Hirsi Ali’s book may also provide a glimpse into the misperception of Islam by foreign policymakers. The threat of terrorism has scared Americans into focusing their fear on jihadists, while ignoring the power of Islam as a political ideology, that often mixes with Western values similar to water and oil. That fear contributes to hostility in the clash of ideals that could be potentially dangerous, an argument propelled by political scientist Samuel Huntington. In an opinion column in the Wall Street Journal, Hirsi Ali eloquently explains Huntington’s argument of the “clash of civilizations,” with the balance of power among these civilizations shifting. While the West is declining in relative power, Islam is gaining momentum demographically, and Asian countries – particularly China – is on an economic upswing. Therefore, Hirsi Ali says, the West must reaffirm their shared civilization to guard itself against challenges from non-Western civilizations. “Our civilization is not indestructible: It needs to be actively defended,” she says.
As the countries of the emerging economies become increasingly powerful, with women playing a greater role in the social and political arenas, Arab Muslim countries still linger far behind, unwilling to use the rich resources of 50% of its population due to religious codes of conduct, Hirsi Ali says. The result: A weak economy, with a country unwilling to use its resources to its benefit.
That clash of ideals can be seen not just politically, but economically and socially, Hirsi Ali explains. In a chapter titled “Money and Responsibility,” she explains her bewilderment with receiving her first bank loan to furnish her new apartment in Holland. Without furniture, she used the entirety of the loan to pay for carpeting and wallpaper.

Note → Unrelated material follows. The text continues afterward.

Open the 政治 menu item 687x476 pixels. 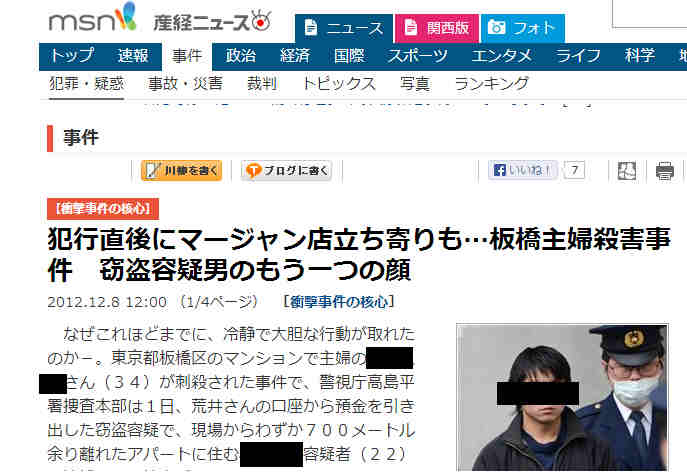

“Practically everyone I knew had built up overwhelming debts,” she writes. “They applied for credit cards, magical pieces of plastic that meant you could just sign a tiny piece of paper and walk out of any shop with whatever you wanted…They had no idea, in other words, of the obligations of a citizen, let alone the complexities of the welfare state.”
Critics of Hirsi Ali argue that she is careless and irresponsible in voicing her contempt for such a widespread, powerful, and socially ingrained set of beliefs. Her admirers, however, give her credit for conveying a message from those who would otherwise not be heard. Whether or not you agree with Hisri Ali’s antagonizing, provocative messages denouncing Islam, potentially fueling religious bigotry, her story is indeed thought-provoking and, in my view, refreshingly challenging. It provides an important, firsthand perspective to better understand our world.